Chartreuse Blog


Building with Bales in Sioux Falls?
February 8, 2010, 2:42 pm
Filed under: Community Service, Green Materials, Local Green Events | Tags: ,

Ag Building at Symbiosis Farms

That’s right!  We are going to get our hands dirty and build with straw bales right here in Sioux Falls.  You can join in, here’s how…

We are partnering with the Sioux Falls Chapter of Architecture for Humanity and Sioux Falls Seminary to build a shed during the Plain Green 10 Conference in April.  Sioux Falls Seminary’s Summit House, located in the Pettigrew Heights, will be the site for the straw bale building.

A bit about straw bale construction:

The first straw bale buildings were located in the Sand Hills of Nebraska in the 1800s. Many of these homes still exist and, if maintained, are still in excellent shape. The oldest known straw bale construction in the world, located in Alliance, Nebraska, turned 100 years old in 2003.

Straw bale construction is an example of industrial ecology, an industry’s waste is turned into another industry’s food in a closed-loop system. The waste-product of the cereal grain industry, including wheat, barley, oats, rye, and rice, is straw, the tubular structure of a grain plant after the seed and grain is removed. Two and three-string square bales are used for construction.

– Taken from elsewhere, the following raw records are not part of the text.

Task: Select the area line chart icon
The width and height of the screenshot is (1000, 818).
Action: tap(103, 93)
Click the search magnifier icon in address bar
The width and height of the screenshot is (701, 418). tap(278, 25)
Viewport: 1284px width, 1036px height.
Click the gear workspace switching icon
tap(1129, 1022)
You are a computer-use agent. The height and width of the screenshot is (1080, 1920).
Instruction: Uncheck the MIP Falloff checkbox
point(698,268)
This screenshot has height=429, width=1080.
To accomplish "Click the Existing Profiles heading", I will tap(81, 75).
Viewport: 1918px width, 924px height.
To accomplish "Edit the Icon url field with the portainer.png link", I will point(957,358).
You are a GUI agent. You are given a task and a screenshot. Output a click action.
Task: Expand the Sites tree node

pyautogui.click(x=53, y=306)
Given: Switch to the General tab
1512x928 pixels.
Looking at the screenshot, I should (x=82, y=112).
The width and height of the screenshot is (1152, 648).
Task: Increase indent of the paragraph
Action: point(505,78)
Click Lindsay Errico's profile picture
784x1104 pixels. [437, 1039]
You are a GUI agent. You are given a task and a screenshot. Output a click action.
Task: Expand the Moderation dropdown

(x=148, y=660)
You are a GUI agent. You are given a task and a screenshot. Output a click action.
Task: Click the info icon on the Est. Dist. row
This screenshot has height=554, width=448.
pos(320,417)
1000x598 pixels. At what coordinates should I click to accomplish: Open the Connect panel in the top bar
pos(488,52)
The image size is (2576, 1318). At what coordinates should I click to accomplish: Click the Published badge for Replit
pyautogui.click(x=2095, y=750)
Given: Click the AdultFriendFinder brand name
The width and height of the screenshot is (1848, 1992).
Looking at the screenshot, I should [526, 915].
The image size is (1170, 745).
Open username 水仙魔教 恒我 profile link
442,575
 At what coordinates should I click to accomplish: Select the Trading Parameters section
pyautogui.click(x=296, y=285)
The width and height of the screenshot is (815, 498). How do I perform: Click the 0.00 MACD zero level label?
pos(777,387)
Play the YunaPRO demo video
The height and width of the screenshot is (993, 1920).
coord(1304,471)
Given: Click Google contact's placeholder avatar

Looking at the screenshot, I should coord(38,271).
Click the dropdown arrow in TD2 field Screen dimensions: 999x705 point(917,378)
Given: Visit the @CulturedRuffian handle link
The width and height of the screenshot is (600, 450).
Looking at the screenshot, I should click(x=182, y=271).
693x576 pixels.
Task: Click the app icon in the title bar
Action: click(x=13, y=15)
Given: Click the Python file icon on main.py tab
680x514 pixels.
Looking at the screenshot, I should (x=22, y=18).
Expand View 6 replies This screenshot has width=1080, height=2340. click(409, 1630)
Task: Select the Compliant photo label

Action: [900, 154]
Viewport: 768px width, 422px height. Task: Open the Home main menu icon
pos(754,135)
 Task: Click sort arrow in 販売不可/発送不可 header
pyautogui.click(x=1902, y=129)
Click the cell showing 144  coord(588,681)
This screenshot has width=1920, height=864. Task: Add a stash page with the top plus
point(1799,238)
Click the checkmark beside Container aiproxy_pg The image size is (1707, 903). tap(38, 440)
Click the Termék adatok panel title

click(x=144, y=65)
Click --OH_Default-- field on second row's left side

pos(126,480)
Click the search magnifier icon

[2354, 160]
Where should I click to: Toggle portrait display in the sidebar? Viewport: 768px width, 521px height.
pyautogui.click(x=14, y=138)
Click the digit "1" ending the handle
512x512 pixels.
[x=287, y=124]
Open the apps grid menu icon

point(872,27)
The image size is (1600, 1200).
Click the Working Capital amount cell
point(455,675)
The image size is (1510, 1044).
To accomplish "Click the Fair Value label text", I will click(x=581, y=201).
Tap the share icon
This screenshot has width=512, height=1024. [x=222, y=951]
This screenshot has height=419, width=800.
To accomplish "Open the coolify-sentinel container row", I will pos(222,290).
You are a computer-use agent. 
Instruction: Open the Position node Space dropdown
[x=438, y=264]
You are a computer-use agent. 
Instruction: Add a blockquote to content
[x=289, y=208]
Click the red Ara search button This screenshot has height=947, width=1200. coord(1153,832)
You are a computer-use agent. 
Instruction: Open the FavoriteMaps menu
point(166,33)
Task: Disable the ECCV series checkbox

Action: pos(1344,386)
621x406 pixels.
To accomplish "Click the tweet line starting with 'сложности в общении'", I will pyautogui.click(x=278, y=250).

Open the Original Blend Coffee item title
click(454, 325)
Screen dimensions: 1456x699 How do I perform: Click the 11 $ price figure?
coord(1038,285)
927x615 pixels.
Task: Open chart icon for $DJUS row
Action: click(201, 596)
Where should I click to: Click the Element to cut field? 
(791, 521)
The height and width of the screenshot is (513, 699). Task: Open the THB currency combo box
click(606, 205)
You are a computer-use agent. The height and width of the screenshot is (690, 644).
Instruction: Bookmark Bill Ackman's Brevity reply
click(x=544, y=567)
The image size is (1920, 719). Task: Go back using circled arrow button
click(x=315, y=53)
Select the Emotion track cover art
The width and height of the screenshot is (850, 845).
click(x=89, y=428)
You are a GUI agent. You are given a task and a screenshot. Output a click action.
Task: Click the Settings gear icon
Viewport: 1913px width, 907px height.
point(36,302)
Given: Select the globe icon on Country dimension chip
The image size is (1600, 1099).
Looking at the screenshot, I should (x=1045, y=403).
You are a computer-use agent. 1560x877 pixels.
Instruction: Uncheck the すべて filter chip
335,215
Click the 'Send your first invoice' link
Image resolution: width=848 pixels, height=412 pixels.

Straw bale construction is done in two very different ways: as the structure, referred to as “Nebraska style” and “load-bearing,” or as the infill, referred to as “post and beam” and non-load-bearing.”  Infill straw bale is predominately used for a few reasons. First, infill is easier to meet code, get insurance, and get mortgage lenders because it is like traditional methods of construction.

It is adaptable, fits into many architectural styles, is changeable after construction, and allows for a much larger structure. It is also easier to repair or replace damaged sections. The use of a post and beam structure allows for the construction of a roof before the bales are stacked. This allows the bales to be protected from the weather during construction.

Straw Bale constructions have an average of R-1.45 per inch of wall thickness when plastered (as high as R-50 for a 20 inch wall), have a high compressive strength, a very good acoustical rating, and have been rated with two-hour fire resistance.